▸ Problem to solve
Find the line with "You are a computer-use agent." and the line with "Select the 10.0ms" in the entries below; output exactly those two lines, every line between them, and no others.

▸ Supplied data
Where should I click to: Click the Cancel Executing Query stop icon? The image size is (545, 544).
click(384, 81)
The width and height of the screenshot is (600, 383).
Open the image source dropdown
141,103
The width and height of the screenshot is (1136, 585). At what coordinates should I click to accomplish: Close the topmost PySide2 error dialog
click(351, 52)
---
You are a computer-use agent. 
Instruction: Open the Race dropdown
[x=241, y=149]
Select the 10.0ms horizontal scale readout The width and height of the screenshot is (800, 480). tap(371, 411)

▸ Reply
You are a computer-use agent. 
Instruction: Open the Race dropdown
[x=241, y=149]
Select the 10.0ms horizontal scale readout The width and height of the screenshot is (800, 480). tap(371, 411)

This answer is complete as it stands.